In many tropical forest ecosystems, intensive human land-use disturbances, including farming and logging, have become widespread because of increasing population size and heavy dependence on natural resources (Addo-Fordjour et al. 2009; Anning and Yeboah-Gyan 2007). These disturbances vary both in nature and effects, and constitute perhaps the most pressing environmental issue in these areas (Uriarte et al. 2009). As a consequence, human-mediated disturbances have become a key determinant of ecosystem invasibility and their associated impacts (Catford et al. 2012a).

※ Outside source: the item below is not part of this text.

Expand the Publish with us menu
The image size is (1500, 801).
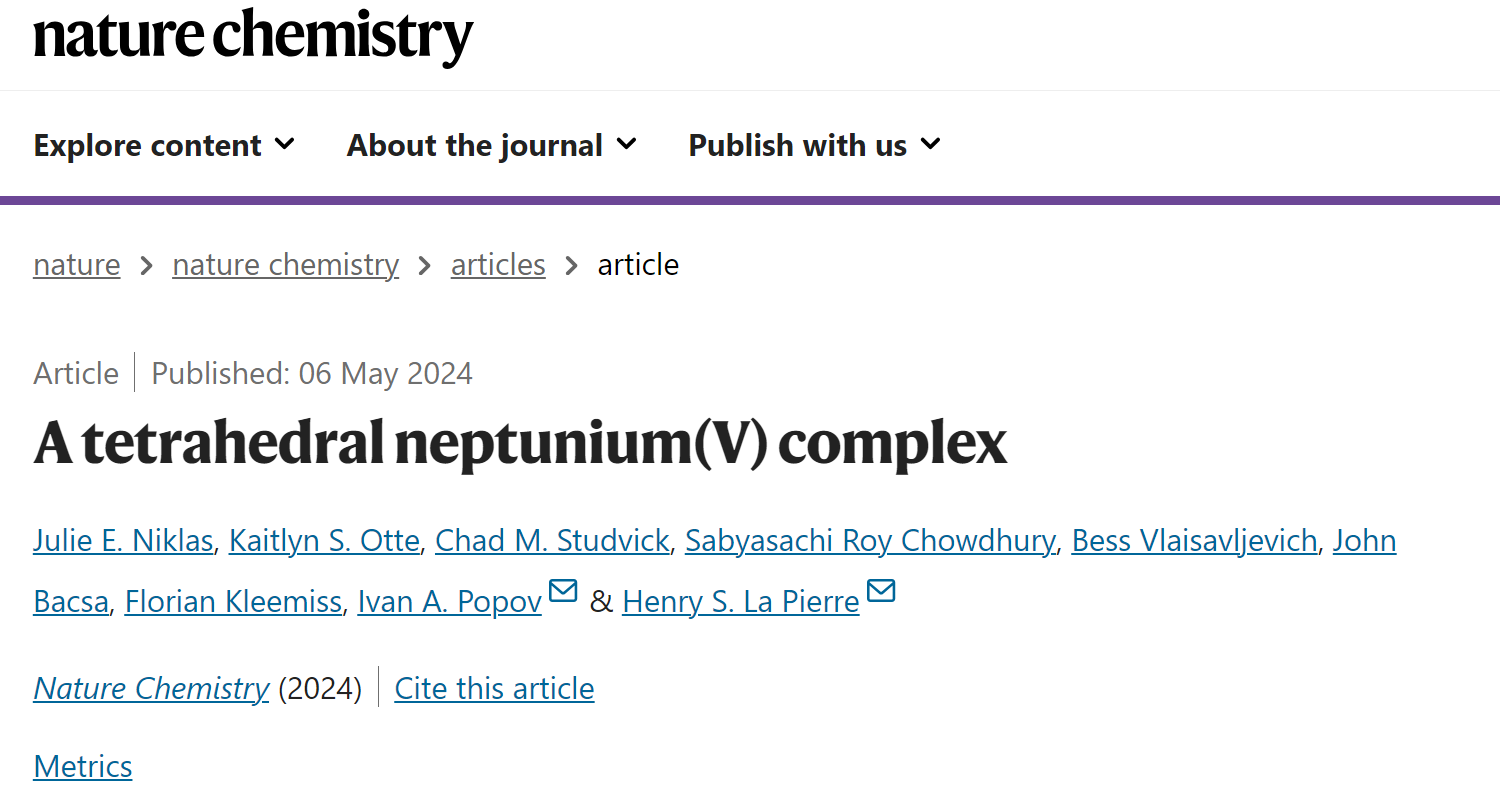coord(815,146)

Invasive plant species alter ecosystem properties, including species composition, nutrient cycling, and productivity, and ultimately threaten biodiversity conservation in complex ways (Catford et al. 2012a; Mack et al. 2000; Pimentel et al. 2000; Vila et al. 2011). The proliferation of invasive species can also derail efforts to maintain productive agrosystems, sustain functioning ecosystems, and protect human health (Mack et al. 2000). However, as noted by Chisholm (2009), the spread and impact of these species could merely be a secondary outcome of disturbance. Turner et al. (2003) further argued that the spread of IAPS can be considered a distinct type of disturbance that could become a continuous stress on the environment. Understanding the ecological impacts of plant invasion in relation to human-caused disturbance is vital for forest managers and ecologists interested in preventing, controlling, and eradicating this problem, and in conserving biodiversity (Catford et al. 2012a).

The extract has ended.